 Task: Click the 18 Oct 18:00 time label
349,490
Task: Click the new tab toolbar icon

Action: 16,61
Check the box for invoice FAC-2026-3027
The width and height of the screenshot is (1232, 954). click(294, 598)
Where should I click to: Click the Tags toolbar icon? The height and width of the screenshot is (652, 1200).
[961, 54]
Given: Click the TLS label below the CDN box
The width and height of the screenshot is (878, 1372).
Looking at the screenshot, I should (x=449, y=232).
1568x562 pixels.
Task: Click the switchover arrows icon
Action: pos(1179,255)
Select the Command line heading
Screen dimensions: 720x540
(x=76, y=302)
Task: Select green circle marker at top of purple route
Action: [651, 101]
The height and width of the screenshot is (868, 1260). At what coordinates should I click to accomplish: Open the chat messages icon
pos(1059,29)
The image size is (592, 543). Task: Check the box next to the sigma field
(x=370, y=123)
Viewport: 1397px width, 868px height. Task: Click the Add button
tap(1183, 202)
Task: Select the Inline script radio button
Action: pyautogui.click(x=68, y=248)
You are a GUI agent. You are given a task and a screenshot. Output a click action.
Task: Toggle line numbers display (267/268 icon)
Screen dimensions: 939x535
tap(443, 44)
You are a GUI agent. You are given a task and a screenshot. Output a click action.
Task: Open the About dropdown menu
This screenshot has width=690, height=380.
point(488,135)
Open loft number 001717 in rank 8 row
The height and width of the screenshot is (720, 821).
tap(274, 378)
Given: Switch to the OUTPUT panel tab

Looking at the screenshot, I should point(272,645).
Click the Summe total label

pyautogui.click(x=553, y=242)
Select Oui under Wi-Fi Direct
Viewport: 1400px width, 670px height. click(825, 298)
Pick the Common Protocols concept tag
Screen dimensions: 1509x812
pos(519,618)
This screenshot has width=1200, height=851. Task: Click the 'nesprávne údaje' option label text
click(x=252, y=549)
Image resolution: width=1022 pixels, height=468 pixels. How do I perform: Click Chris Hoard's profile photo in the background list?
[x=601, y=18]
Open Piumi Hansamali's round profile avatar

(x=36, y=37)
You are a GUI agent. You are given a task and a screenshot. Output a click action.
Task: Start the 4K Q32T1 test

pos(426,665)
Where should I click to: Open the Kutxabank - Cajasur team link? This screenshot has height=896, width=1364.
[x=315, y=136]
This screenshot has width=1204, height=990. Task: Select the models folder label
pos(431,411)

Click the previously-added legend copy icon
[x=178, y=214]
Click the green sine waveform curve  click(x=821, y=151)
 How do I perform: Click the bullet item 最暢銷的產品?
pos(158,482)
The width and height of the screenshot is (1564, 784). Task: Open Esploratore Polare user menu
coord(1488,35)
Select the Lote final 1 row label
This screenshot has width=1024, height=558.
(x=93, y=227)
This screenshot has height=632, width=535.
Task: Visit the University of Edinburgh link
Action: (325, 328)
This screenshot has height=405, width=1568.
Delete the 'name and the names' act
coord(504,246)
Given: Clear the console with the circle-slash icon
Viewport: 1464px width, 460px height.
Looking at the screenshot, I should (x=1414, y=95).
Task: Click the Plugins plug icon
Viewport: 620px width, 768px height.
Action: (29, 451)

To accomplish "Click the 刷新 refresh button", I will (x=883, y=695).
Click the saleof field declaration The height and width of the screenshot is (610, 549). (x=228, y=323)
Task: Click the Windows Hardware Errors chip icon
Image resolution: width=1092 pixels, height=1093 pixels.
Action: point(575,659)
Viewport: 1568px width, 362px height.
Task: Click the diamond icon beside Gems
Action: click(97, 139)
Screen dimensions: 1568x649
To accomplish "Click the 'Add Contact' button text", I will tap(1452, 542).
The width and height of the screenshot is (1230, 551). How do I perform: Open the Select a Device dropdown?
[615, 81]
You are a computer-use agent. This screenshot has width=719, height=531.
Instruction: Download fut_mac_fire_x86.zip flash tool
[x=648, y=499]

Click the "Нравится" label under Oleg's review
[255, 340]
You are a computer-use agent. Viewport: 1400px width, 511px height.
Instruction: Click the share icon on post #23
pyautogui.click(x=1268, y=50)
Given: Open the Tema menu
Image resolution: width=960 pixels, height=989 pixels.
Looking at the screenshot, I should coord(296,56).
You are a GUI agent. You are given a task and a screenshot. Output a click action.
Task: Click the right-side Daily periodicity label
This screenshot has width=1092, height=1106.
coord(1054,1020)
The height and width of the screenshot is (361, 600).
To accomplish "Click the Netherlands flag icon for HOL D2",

■ ■ ■ ■ ■

**To do**
Print only the lines running from the one with "Image resolution: width=960" to the final line of the data above, each exactly as it appears.

**Response to the task**
Image resolution: width=960 pixels, height=989 pixels.
Looking at the screenshot, I should coord(296,56).
You are a GUI agent. You are given a task and a screenshot. Output a click action.
Task: Click the right-side Daily periodicity label
This screenshot has width=1092, height=1106.
coord(1054,1020)
The height and width of the screenshot is (361, 600).
To accomplish "Click the Netherlands flag icon for HOL D2",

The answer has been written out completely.